La sœur se leva lentement, les yeux écarquillés.
— Deux jours ? Tu es sûre d’avoir bien lu ?
— Oui, c’est ce que disait le livre. Mais ça n’est pas nécessairement exact. D’ailleurs, je ne vois pas comment ça pourrait l’être…
— Deux jours, répéta la sœur en se rasseyant. Il faut d’urgence que cet homme ait un Rada’Han autour du cou !

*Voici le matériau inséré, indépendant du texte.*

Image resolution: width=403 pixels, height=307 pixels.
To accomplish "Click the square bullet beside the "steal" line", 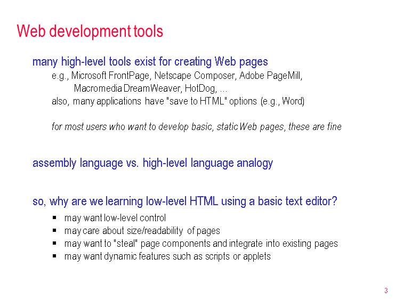I will click(55, 244).
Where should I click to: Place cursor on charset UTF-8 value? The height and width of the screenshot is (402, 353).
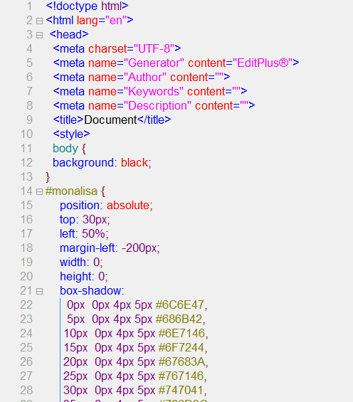(x=154, y=48)
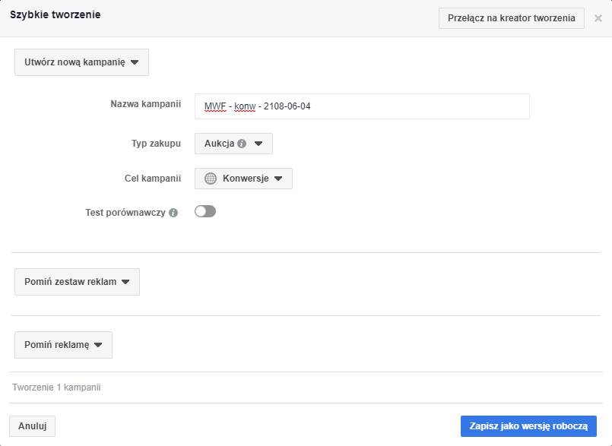Close the Szybkie tworzenie dialog

[x=598, y=18]
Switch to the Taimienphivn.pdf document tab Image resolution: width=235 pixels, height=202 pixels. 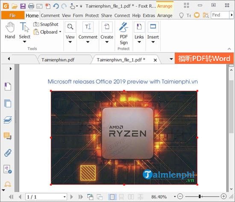(58, 60)
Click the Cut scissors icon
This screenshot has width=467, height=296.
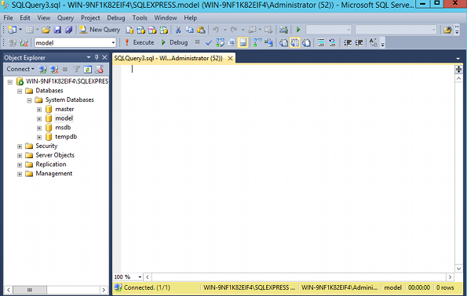tap(178, 30)
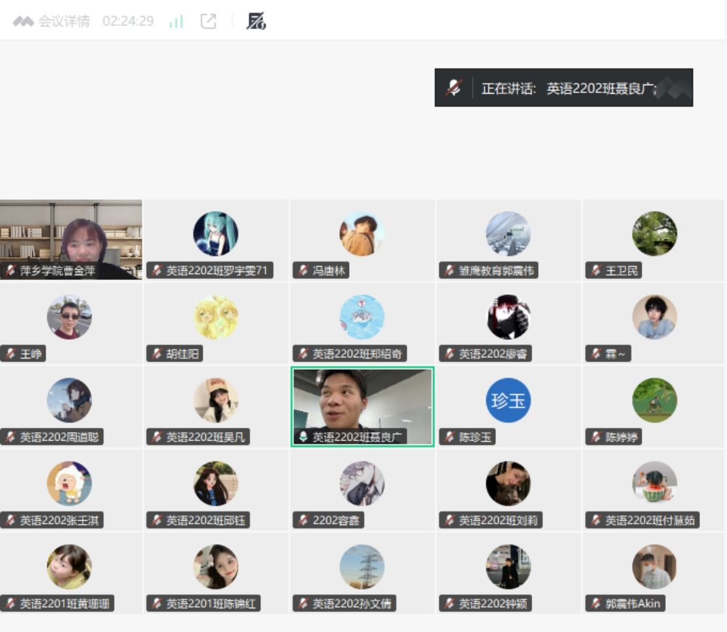Click the meeting timer 02:24:29
Viewport: 727px width, 632px height.
coord(128,22)
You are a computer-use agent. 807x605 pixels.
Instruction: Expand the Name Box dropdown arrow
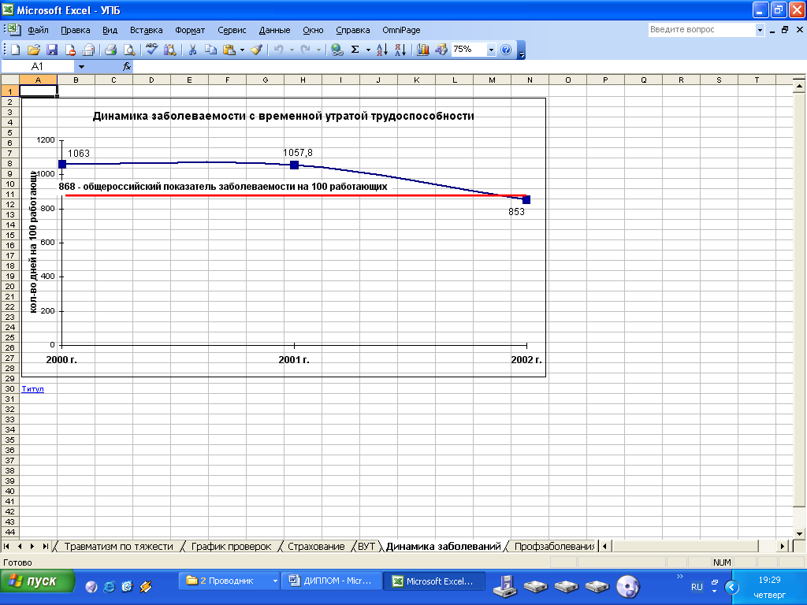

— Même les Sœurs de la Lumière seraient d’accord avec vous, pour une fois… Au fait, elles ont envoyé un message en retour. Signé par la Dame Abbesse.
— Elle a donné directement des ordres ?
— Oui… J’aimerais tant savoir si elle est avec ou contre nous !
La sœur ignora la remarque.
— Que disait-elle ?
— S’il refuse la troisième offre, sœur Verna devra le tuer. Vous comprenez cet ordre ? S’il agit ainsi, avec la force de son don, il lui restera à peine quelques semaines à vivre. Alors, pourquoi l’exécuter ?
— As-tu entendu parler d’un sujet ayant décliné la première offre ?
— Non, je ne crois pas…
— C’est une des règles… Si un sujet refuse les trois offres, il doit être abattu, pour lui épargner la souffrance et la folie qui l’attendent. Tu n’as jamais vu un ordre pareil, parce qu’un cas de ce genre ne s’est jamais présenté à toi.
» Moi, j’ai passé du temps à étudier les prophéties, dans les catacombes, et j’ai découvert cette règle. La Dame Abbesse les connaît toutes, jusqu’à la plus ancienne et obscure. Et elle a peur, car elle a eu les mêmes lectures que moi.
— La Dame Abbesse a peur ? Je ne l’ai même jamais vue inquiète…
— Pourtant, elle est effrayée… Pour nous, les deux options sont favorables. S’il accepte le collier, nous nous occuperons de lui à notre façon, comme d’habitude. S’il est tué, ça nous évitera du travail. En y réfléchissant bien, il vaudrait peut-être mieux qu’il meure, avant que les Sœurs de la Lumière découvrent qui il est. Si ce n’est pas déjà fait…
— Si elles savent, certaines Sœurs de la Lumière voudront le tuer même s’il accepte une offre.
— Tu as raison… Quel dilemme mortel pour elles ! Et quelle formidable occasion pour nous ! (La sœur se rembrunit soudain.) Et nos autres affaires en cours ?
— Ranson et Weber attendent là où vous le leur avez ordonné. Ils se rengorgent un peu trop, parce qu’ils ont passé toutes les épreuves et seront bientôt libérés. (La visiteuse eut un sourire sadique.) Je leur ai rappelé qu’ils portaient toujours le collier. Vous n’avez pas entendu leurs genoux s’entrechoquer ?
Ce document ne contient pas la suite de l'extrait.